-- What is needed --
Only a slice of the listing below is wanted. Retype the lines from the one containing "Screen dimensions: 888x522" through the one containing "This screenshot has width=1280, height=720.", exactly, both ends included.

============================================================

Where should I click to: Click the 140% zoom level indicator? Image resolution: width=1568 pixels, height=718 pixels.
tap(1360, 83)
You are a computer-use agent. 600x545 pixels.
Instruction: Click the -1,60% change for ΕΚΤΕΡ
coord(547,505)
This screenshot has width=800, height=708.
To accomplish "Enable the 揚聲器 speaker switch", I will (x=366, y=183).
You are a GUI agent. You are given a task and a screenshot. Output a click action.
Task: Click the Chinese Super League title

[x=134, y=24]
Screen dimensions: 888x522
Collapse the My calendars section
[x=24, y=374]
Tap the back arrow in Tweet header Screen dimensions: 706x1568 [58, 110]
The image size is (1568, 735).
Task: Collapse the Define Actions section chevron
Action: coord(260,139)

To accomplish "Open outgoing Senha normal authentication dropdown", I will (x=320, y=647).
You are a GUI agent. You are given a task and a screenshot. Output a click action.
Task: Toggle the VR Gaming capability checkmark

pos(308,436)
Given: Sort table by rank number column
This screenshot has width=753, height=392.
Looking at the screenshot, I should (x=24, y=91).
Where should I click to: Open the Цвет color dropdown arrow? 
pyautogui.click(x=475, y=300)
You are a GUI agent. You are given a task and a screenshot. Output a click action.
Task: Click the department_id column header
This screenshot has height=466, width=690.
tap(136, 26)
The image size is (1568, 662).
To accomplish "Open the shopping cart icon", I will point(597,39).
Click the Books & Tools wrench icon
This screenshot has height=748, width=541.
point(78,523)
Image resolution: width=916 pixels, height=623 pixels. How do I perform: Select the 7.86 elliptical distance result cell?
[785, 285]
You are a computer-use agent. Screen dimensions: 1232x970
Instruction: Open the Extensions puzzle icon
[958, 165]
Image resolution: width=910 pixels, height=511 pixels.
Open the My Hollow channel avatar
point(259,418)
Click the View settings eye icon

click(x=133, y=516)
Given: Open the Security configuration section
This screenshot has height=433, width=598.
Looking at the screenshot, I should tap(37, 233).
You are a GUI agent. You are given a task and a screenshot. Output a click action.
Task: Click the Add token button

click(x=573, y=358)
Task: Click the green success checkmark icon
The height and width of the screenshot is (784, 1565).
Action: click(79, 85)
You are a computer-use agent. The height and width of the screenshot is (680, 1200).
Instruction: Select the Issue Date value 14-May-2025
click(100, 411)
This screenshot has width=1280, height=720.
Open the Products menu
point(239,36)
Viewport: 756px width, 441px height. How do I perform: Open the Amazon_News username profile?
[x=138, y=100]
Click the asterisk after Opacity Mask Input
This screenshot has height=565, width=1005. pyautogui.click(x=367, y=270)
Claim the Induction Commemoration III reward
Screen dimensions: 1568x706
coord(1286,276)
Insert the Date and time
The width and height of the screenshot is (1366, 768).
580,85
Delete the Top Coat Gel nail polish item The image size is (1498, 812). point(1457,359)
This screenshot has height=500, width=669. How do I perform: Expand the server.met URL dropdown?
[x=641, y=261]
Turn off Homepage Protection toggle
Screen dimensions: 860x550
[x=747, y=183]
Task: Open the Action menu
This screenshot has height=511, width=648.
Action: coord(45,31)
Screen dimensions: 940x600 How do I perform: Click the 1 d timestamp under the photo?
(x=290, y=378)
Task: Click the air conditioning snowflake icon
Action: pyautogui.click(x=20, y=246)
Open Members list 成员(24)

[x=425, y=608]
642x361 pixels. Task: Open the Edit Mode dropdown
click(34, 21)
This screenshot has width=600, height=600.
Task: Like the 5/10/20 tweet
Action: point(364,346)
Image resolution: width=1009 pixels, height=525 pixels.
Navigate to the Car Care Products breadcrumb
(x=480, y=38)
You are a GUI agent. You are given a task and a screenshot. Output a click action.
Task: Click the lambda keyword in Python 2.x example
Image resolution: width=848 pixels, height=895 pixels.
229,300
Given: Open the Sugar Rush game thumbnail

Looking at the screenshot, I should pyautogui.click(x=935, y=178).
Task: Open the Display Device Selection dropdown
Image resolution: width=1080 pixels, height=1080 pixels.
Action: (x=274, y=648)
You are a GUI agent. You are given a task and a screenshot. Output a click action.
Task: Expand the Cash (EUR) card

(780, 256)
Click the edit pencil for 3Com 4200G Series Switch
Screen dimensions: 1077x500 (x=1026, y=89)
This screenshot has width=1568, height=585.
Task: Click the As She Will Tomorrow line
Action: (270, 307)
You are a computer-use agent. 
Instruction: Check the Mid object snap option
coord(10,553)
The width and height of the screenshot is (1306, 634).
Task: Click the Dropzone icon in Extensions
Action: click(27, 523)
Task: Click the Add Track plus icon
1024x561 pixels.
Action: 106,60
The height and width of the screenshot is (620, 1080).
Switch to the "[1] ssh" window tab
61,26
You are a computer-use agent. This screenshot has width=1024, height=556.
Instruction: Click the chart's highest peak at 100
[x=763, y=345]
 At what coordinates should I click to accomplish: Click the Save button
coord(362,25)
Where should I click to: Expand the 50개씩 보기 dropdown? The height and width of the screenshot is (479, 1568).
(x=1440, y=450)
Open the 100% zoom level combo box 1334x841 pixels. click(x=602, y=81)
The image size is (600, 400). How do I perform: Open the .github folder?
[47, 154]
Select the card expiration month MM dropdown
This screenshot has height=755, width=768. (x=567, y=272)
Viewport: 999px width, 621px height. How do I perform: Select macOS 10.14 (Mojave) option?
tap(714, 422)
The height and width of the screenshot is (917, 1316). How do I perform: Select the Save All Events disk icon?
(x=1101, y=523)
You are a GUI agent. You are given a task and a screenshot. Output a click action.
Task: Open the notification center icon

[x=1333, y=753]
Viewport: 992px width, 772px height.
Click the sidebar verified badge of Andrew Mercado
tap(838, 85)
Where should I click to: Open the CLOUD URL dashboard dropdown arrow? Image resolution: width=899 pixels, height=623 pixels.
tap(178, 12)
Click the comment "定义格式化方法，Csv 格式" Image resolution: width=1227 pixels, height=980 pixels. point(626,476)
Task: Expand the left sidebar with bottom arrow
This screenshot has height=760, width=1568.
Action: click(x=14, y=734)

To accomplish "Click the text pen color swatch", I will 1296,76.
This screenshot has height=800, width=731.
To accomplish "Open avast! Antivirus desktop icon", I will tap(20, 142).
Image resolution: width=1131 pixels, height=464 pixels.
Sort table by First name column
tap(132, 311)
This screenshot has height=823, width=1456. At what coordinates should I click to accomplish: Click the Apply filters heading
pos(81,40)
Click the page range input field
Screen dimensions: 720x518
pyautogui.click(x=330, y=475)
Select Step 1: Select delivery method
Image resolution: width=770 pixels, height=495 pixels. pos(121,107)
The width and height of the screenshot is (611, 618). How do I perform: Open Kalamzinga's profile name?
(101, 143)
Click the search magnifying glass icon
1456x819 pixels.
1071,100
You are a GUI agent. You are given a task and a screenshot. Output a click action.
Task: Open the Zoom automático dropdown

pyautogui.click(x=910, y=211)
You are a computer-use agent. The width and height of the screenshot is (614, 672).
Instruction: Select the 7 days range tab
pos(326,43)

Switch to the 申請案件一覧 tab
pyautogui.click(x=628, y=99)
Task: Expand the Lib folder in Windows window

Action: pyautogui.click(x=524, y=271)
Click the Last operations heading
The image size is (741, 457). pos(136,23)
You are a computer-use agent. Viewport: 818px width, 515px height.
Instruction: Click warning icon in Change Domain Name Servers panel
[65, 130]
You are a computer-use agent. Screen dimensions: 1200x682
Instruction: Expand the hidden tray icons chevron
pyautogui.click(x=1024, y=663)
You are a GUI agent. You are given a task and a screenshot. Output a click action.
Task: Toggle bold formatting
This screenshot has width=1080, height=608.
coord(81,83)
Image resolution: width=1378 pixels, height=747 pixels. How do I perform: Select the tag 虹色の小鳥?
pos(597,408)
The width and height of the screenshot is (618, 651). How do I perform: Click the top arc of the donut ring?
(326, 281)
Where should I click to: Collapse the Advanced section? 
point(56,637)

============================================================

-- Final answer --
Screen dimensions: 888x522
Collapse the My calendars section
[x=24, y=374]
Tap the back arrow in Tweet header Screen dimensions: 706x1568 [58, 110]
The image size is (1568, 735).
Task: Collapse the Define Actions section chevron
Action: coord(260,139)

To accomplish "Open outgoing Senha normal authentication dropdown", I will (x=320, y=647).
You are a GUI agent. You are given a task and a screenshot. Output a click action.
Task: Toggle the VR Gaming capability checkmark

pos(308,436)
Given: Sort table by rank number column
This screenshot has width=753, height=392.
Looking at the screenshot, I should (x=24, y=91).
Where should I click to: Open the Цвет color dropdown arrow? 
pyautogui.click(x=475, y=300)
You are a GUI agent. You are given a task and a screenshot. Output a click action.
Task: Click the department_id column header
This screenshot has height=466, width=690.
tap(136, 26)
The image size is (1568, 662).
To accomplish "Open the shopping cart icon", I will point(597,39).
Click the Books & Tools wrench icon
This screenshot has height=748, width=541.
point(78,523)
Image resolution: width=916 pixels, height=623 pixels. How do I perform: Select the 7.86 elliptical distance result cell?
[785, 285]
You are a computer-use agent. Screen dimensions: 1232x970
Instruction: Open the Extensions puzzle icon
[958, 165]
Image resolution: width=910 pixels, height=511 pixels.
Open the My Hollow channel avatar
point(259,418)
Click the View settings eye icon

click(x=133, y=516)
Given: Open the Security configuration section
This screenshot has height=433, width=598.
Looking at the screenshot, I should tap(37, 233).
You are a GUI agent. You are given a task and a screenshot. Output a click action.
Task: Click the Add token button

click(x=573, y=358)
Task: Click the green success checkmark icon
The height and width of the screenshot is (784, 1565).
Action: click(79, 85)
You are a computer-use agent. The height and width of the screenshot is (680, 1200).
Instruction: Select the Issue Date value 14-May-2025
click(100, 411)
This screenshot has width=1280, height=720.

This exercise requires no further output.